**AIM OF THE EXERCISE:** Each entry should be quoted word for word, including every mark of punctuation.

**** GIVEN RECORDS

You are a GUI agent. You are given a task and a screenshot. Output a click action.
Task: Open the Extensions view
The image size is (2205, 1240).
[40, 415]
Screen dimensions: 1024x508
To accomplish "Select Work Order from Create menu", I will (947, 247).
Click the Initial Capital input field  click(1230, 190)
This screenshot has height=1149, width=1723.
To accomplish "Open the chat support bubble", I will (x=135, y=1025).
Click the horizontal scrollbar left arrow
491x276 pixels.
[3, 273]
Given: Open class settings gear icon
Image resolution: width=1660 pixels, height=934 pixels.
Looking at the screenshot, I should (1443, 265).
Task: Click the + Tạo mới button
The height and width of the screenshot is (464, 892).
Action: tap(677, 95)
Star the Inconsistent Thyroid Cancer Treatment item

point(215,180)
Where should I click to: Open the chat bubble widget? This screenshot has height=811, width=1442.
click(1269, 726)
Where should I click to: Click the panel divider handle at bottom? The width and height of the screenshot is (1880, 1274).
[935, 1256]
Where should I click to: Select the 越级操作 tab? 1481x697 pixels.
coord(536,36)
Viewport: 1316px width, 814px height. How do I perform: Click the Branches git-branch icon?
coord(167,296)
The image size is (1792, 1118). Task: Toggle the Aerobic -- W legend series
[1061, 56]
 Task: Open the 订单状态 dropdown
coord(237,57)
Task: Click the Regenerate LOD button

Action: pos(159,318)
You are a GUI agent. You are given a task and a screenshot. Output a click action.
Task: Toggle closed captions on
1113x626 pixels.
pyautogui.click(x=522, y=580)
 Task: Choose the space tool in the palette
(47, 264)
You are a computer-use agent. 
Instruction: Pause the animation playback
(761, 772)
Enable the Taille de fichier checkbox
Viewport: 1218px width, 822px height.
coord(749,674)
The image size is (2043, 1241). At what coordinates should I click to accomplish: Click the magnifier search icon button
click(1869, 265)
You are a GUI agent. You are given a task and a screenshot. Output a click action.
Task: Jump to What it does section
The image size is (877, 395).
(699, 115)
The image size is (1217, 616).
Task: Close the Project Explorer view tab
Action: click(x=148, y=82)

********

**PROBLEM SOLUTION:**
You are a GUI agent. You are given a task and a screenshot. Output a click action.
Task: Open the Extensions view
The image size is (2205, 1240).
[40, 415]
Screen dimensions: 1024x508
To accomplish "Select Work Order from Create menu", I will (947, 247).
Click the Initial Capital input field  click(1230, 190)
This screenshot has height=1149, width=1723.
To accomplish "Open the chat support bubble", I will (x=135, y=1025).
Click the horizontal scrollbar left arrow
491x276 pixels.
[3, 273]
Given: Open class settings gear icon
Image resolution: width=1660 pixels, height=934 pixels.
Looking at the screenshot, I should (1443, 265).
Task: Click the + Tạo mới button
The height and width of the screenshot is (464, 892).
Action: tap(677, 95)
Star the Inconsistent Thyroid Cancer Treatment item

point(215,180)
Where should I click to: Open the chat bubble widget? This screenshot has height=811, width=1442.
click(1269, 726)
Where should I click to: Click the panel divider handle at bottom? The width and height of the screenshot is (1880, 1274).
[935, 1256]
Where should I click to: Select the 越级操作 tab? 1481x697 pixels.
coord(536,36)
Viewport: 1316px width, 814px height. How do I perform: Click the Branches git-branch icon?
coord(167,296)
The image size is (1792, 1118). Task: Toggle the Aerobic -- W legend series
[1061, 56]
 Task: Open the 订单状态 dropdown
coord(237,57)
Task: Click the Regenerate LOD button

Action: pos(159,318)
You are a GUI agent. You are given a task and a screenshot. Output a click action.
Task: Toggle closed captions on
1113x626 pixels.
pyautogui.click(x=522, y=580)
 Task: Choose the space tool in the palette
(47, 264)
You are a computer-use agent. 
Instruction: Pause the animation playback
(761, 772)
Enable the Taille de fichier checkbox
Viewport: 1218px width, 822px height.
coord(749,674)
The image size is (2043, 1241). At what coordinates should I click to accomplish: Click the magnifier search icon button
click(1869, 265)
You are a GUI agent. You are given a task and a screenshot. Output a click action.
Task: Jump to What it does section
The image size is (877, 395).
(699, 115)
The image size is (1217, 616).
Task: Close the Project Explorer view tab
Action: click(x=148, y=82)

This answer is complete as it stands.